**Things to do:**
• a. Quote the COP26 passage exactly as it appears, from "So UK officials" to "funds after 2025.".
• b. Decide whether each statement below agrees with the COP26 passage. Answer yes or no for each, and quote the exact words from the passage that decide it.
(i) A major new deal like the Paris Agreement is to be agreed at COP26.
(ii) The promised climate finance for poorer countries is $100bn a year for 2020 to 2025.
(iii) Under the Paris Agreement, countries committed to curbing temperature rises to well below 2C above pre-industrial levels.
• c. Continue the COP26 passage, starting after its final sentence.

**Selected excerpt:**

_ _ _ _ _ _ _

However, there is no big new deal like the Paris Agreement to agree at COP26 – instead Glasgow has to deliver on the promises made six years ago and, alongside the formal UN negotiations, drive action to tackle the worsening climate crisis.
Here are some of the key areas where action is needed and where momentum and new commitments could help Glasgow be seen as a success:
Keeping 1.5C within reach
Glasgow has been billed as the last best chance to limit global warming to 1.5C in the long term.
Under the Paris Agreement, countries committed to curbing temperature rises to “well below” 2C above pre-industrial levels and to pursue efforts to limit warming to 1.5C – beyond which worsening impacts of climate change will be felt.
But, back in 2015, it was clear the emissions cuts countries had signed up to left the world far off track to meet the global temperature goals so, under the Paris deal, countries were due to bring forward more ambitious post-2020 national plans ahead of COP26.
Even with new plans many countries have brought forward, the world is nowhere near on track for the 1.5C target, and there are concerns that some countries might turn their attention to post-2030 action, when much more efforts are needed within the next ten years.
So UK officials want to see countries addressing how to close the gap between ambition and action required up to 2030, as part of the negotiated text that it is hoped will be secured by the end of the two weeks of talks.
Cash
The key to success at COP26 is delivering on a long-promised $100bn a year for 2020 to 2025 for poorer countries to develop cleanly and cope with the impacts of climate change.
It is seen as a matter of trust between developing and developed nations for donor countries to deliver on the promised private and public climate finance, and conversations will also begin on unlocking further funds after 2025.

_ _ _ _ _ _ _

**Supplied data:**
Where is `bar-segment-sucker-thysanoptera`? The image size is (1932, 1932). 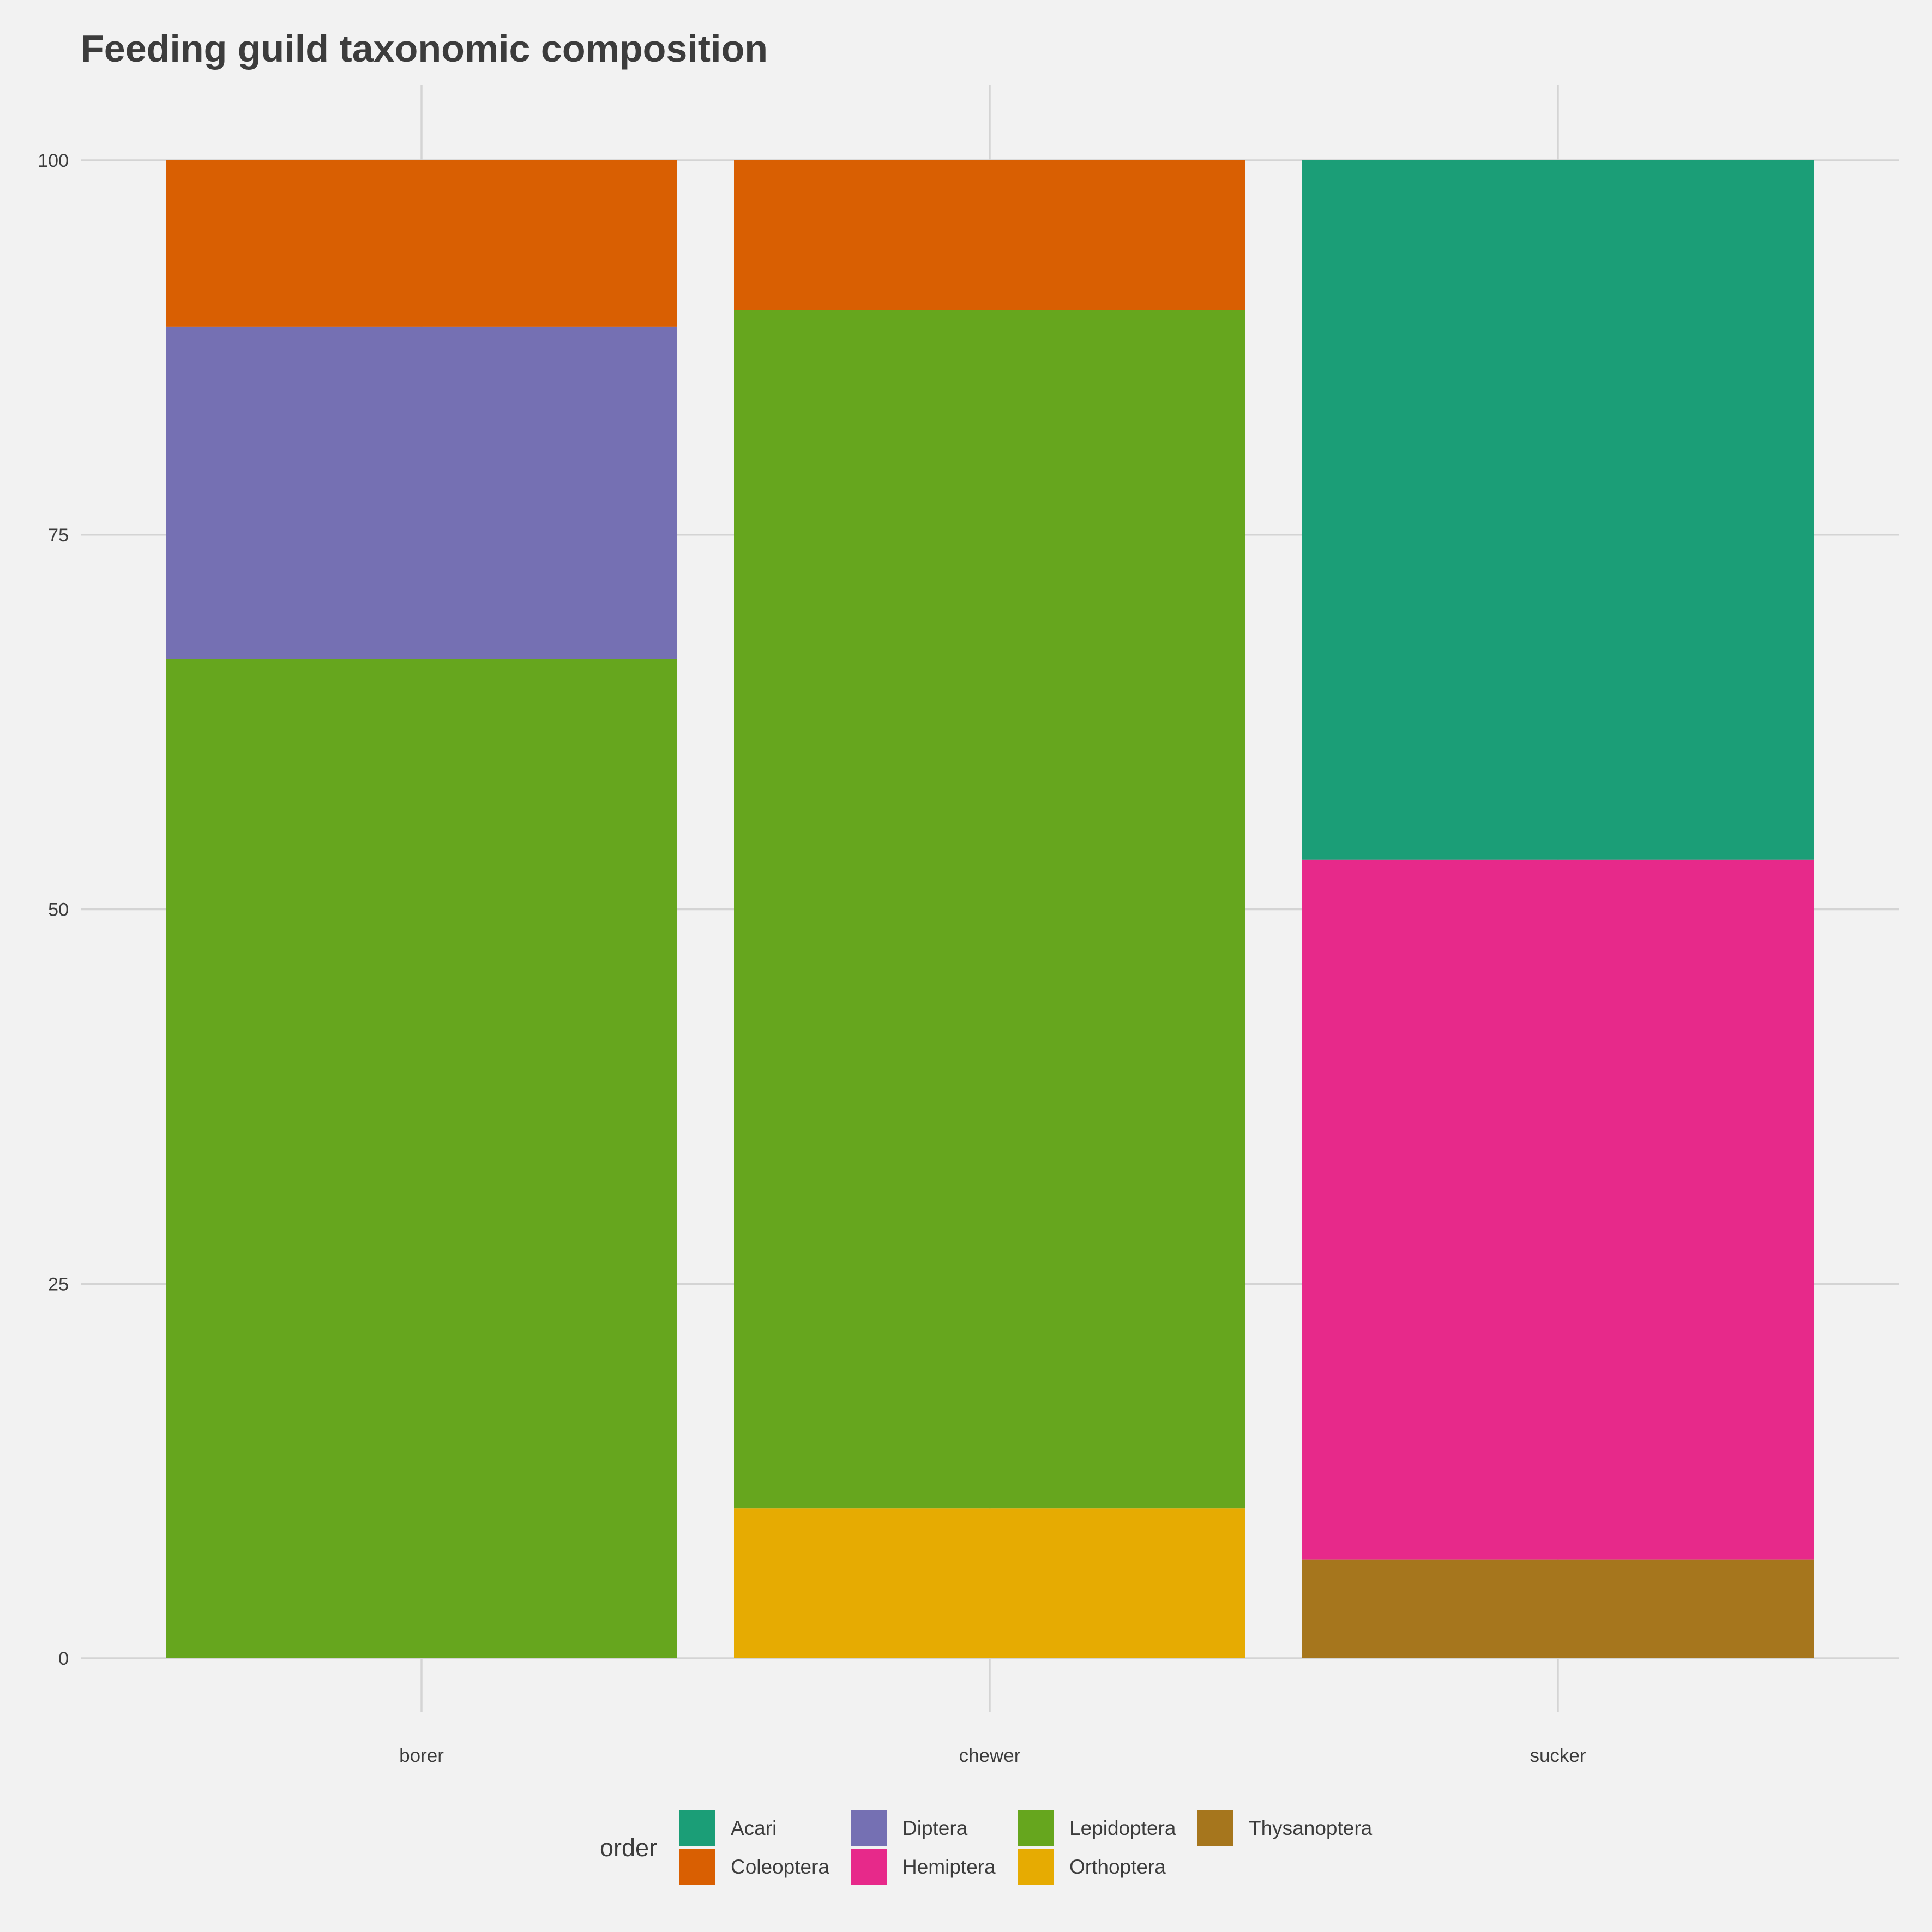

_ _ _ _ _ _ _

**Results of the exercise:**
• a.
So UK officials want to see countries addressing how to close the gap between ambition and action required up to 2030, as part of the negotiated text that it is hoped will be secured by the end of the two weeks of talks.
Cash
The key to success at COP26 is delivering on a long-promised $100bn a year for 2020 to 2025 for poorer countries to develop cleanly and cope with the impacts of climate change.
It is seen as a matter of trust between developing and developed nations for donor countries to deliver on the promised private and public climate finance, and conversations will also begin on unlocking further funds after 2025.

• b.
(i) No: "there is no big new deal like the Paris Agreement to agree at COP26"
(ii) Yes: "a long-promised $100bn a year for 2020 to 2025 for poorer countries"
(iii) Yes: "countries committed to curbing temperature rises to “well below” 2C above pre-industrial levels"

• c.
There is pressure for finance to be split equally between efforts to cut emissions and to adapt to climate change, and also pressure to address demands on support for loss and damage caused by extreme weather and rising seas.
Coal
Coal is the dirtiest fossil fuel, and polluting coal plants need to be phased out in the next two decades to meet climate goals, according to the International Energy Agency.
The UK wants to see more momentum on ending the use of coal, and is urging developed countries and regions to commit to phasing it out by 2030, or by 2040 in the case of developing nations, and for commitments to no new plants.
Cars
Road transport accounts for a tenth of global emissions, so countries are being urged to commit to ensuring all new car and van sales are zero emission vehicles by 2035 or 2040 and put in place policies to boost uptake.
Vehicle manufacturers are also being urged to commit to selling only zero emissions vehicles by 2035 or earlier.
Trees
Healthy and restored forests can absorb and lock up vast amounts of carbon from the atmosphere, and protecting trees – along with other carbon-storing natural habitats such as peatlands – is seen as key to cutting emissions and helping communities and wildlife cope with climate change.
The pressure is on countries to take steps to halt and reverse deforestation, switch to sustainable agriculture and support efforts to protect or conserve 30% of the world’s land and oceans by 2030.
Methane
While the most significant greenhouse gas is carbon dioxide, methane – from sources including livestock, agriculture such as rice production and fossil fuel extraction – is a powerful, but short-lived climate-warming gas.
Cutting emissions of methane is seen as a key way to curb warming in the short-term.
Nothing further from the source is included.